IT’s moment: how AI shifts focus in the enterprise

By Markus Nispel, CTO of EMEA, Extreme Networks.

As intelligent systems move from the periphery to the core of business strategy, IT leaders are stepping into the spotlight. What was once a back-office function is now a strategic powerhouse, guiding critical decisions at the highest level.

In fact, 76% of UK technology leaders say the focus on AI has raised their profile at board level, up sharply from 60% just a year ago. It’s a clear signal: AI is not only changing what organisations can do, but who gets to decide how they do it.

And the momentum is only accelerating. According to McKinsey,  92% of executives plan to increase their AI spending over the next three years – a move that will widen the gap between organisations embracing AI and those not.

From CIOs to VPs of IT, leaders are no longer just maintaining systems and responding to outages. They’re driving innovation, shaping strategy and gaining recognition as key boardroom voices.

AI may be the catalyst, but it takes trust in its decisions, a clear understanding of how it works, and the infrastructure to support it in delivering real impact. Technology alone isn’t enough. As enterprises rewire themselves around AI, leadership must evolve too.

The platform effect

As AI adoption accelerates, enterprise networks are feeling the pressure. Nearly half of UK organisations say their network isn’t ready to support large-scale AI projects. 

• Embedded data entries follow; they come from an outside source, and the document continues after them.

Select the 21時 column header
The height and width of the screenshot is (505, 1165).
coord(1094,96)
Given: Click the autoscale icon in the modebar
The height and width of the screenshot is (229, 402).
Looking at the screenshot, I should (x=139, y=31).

The result? Bottlenecks that limit performance and insight, poor user experiences and strategic disconnect.

This pressure is driving a shift toward platformisation: combining networking, AI and security into a single, integrated solution. In our recent research report, 89% of executives (including 93% of CIOs and CISOs) said they want to move toward a unified approach that delivers built-in security, AI-native capabilities and seamless user experiences.

And leaders are backing it with action. 54% now rank AI deployment among their top three business priorities for 2025.

CFOs, in particular, have high expectations. More than half say poor network performance stunts business operations. They want tools that deliver ROI quickly: within quarters, not years.

Where IT was once seen as a support cost, it’s now recognised as a driver of growth.

AI literacy: the new skillset of modern leadership

This shift is driving a quiet revolution in executive skillsets. To remain effective, today’s C-suite must elevate their understanding of AI – not by becoming technical experts, but by grasping its strategic value, where it fits in the IT stack, and how to assess its risks and rewards.

AI isn’t just another tool. It’s changing how decisions are made, who makes them and what information those decisions are based on. 

If you’re not AI-literate, you’re not future-ready.

Training builds trust 

The response is heavy investment in upskilling. Our report shows 93% of execs are now training IT staff to deploy AI more effectively, with a focus on both capability and confidence in the technology.

People don’t trust what they don’t understand. As AI systems take on more complex decisions, building trust begins with knowledge,  through transparency, reliability and meaningful human involvement. 

For AI to be embraced in areas like NetOps, SecOps, and broader business operations, it must demonstrate accuracy, transparency, and security. Just as importantly, it should empower users, not replace them, by enhancing their expertise and supporting their decision-making. 

A conversational interface provides a good starting point, helping users retrieve information, automate simple tasks, and gradually build confidence in AI capabilities. As trust grows, users can partner with AI to extract deeper insights and eventually offload more advanced tasks. This evolution should be guided by “human in the loop” principles, ensuring users stay in control by approving, rejecting, or refining AI recommendations, maintaining oversight and accountability.

By interacting with AI, questioning responses, and seeing reasoning behind decisions, users reinforce their own understanding. AI becomes more than just a tool – it becomes a collaborator.

From assistive to autonomous

So where does this leave IT leaders? Right in the driver’s seat.

As companies move beyond basic automation toward Agentic AI – systems that act independently and make complex, real-time decisions – the strategic role of IT grows even more. These aren’t just efficiency tools, but agents of profound transformation. 

But with new power comes new complexity. Leaders must navigate everything from AI governance and data privacy to ethical deployment and regulatory compliance. 

What does that look like in practice? It means building systems that are not only powerful but also explainable, auditable and secure.

Finally, a seat at the table

AI has given IT a rare opportunity to redefine its value as a strategic partner. The boardroom is holding the door open.  

The organisations that thrive in this next chapter will deploy AI quickly. But more importantly, they’ll be the ones that integrate it wisely and put it in the hands of those best equipped to lead.

In the age of AI, IT is finally taking its seat in the boardroom. And ultimately, the enterprises that thrive will be those where technology leaders are empowered, strategic, and AI-literate.